Given the debate in the last week about whether economic forecasts are reliable predictions, it’s timely to see the Bank of England dropping heavy hints that the inflation predictions its Monetary Policy Committee made in November have already turned out to be wrong. The MPC and Mark Carney are now of the opinion that interest rates may need to rise sooner and by more than they expected, while growth will also be higher. Caveat predictor.
If they’re right (this time), that could have quite sizeable financial and psychological effects on a lot of people, and therefore political effects on the country as a whole. I wrote back in October about the potential for a double-whammy impact of higher rates on an economy that is debt-heavy but savings-light, and on a population who have been able to take rock-bottom rates for granted as a fact of life. For some (hopefully few), rate rises will come as the straw that broke the camel’s back – but for many more they will be more survivable but still come as a shock.
Interest rate rises aren’t inherently bad, of course. They’re tools, not moral actors – they’re often a symptom of welcome growth, and they help to stave off ruinously excessive rises in inflation. They are painful for borrowers while helping savers, but, as is so often the case, it’s likely that those who lose out will make more noise about it than those who benefit.
Political opportunists, like those who seize desperately on any opportunity to complain about Brexit, will suggest that any negative effects of higher rates are down to leaving the EU. Some inflation undoubtedly is related to the fall in sterling’s value against the dollar, but to confine discussion solely to that factor would be a mistake. As my brother writes in today’s Daily Telegraph:
‘The jump in the cost of imports appears to be past its peak and the recent strengthening of the pound may help reverse some of this effect. However, other pressures are simultaneously pushing prices in the other direction. Pay is rising faster than workers’ productivity, putting pressure on companies to raise prices. Stronger economic growth means domestic price pressures will rise and the higher oil price is also slowing the fall in inflation.’

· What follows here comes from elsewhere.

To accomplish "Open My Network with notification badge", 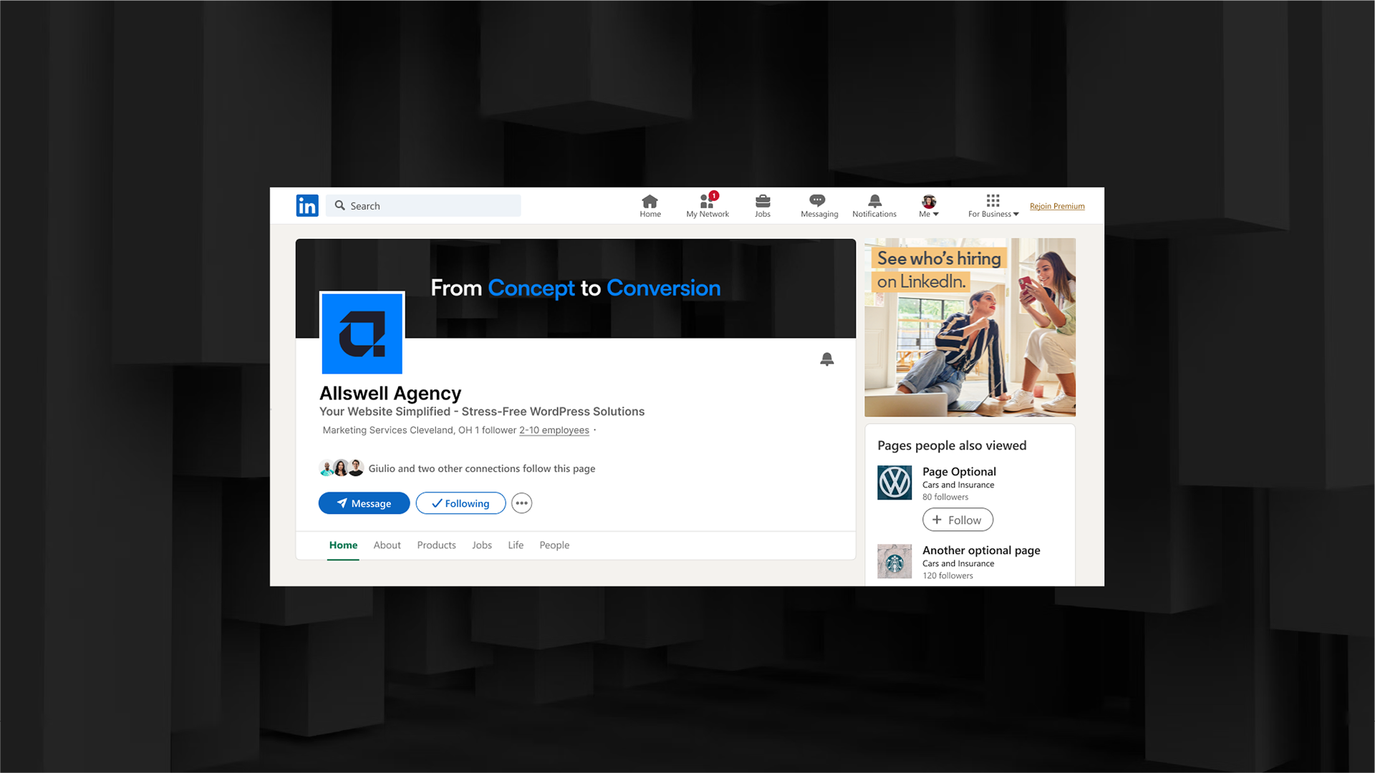I will coord(707,205).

There’s a contributory factor from across the Atlantic; while the Trump White House has struggled to get much done, it has successfully passed its tax changes. The UK will likely feel some knock-on benefit from that $1.5 trillion tax cut, but it will also contract some of the inflationary effect, too.
Much of this is out of the control of the British Government. Westminster doesn’t set Washington’s tax policies, neither does it control the rate of inflation in UK markets, nor can it set interest rates on Threadneedle Street. And yet there are political implications, and there will be questions from voters, like it or not. The answer for ministers is simply to prepare the ground; that means getting out ahead now to set out the narrative of what is causing inflation and inviting higher rates. If the Government doesn’t do so, and soon, you can be sure its opponents will do so instead.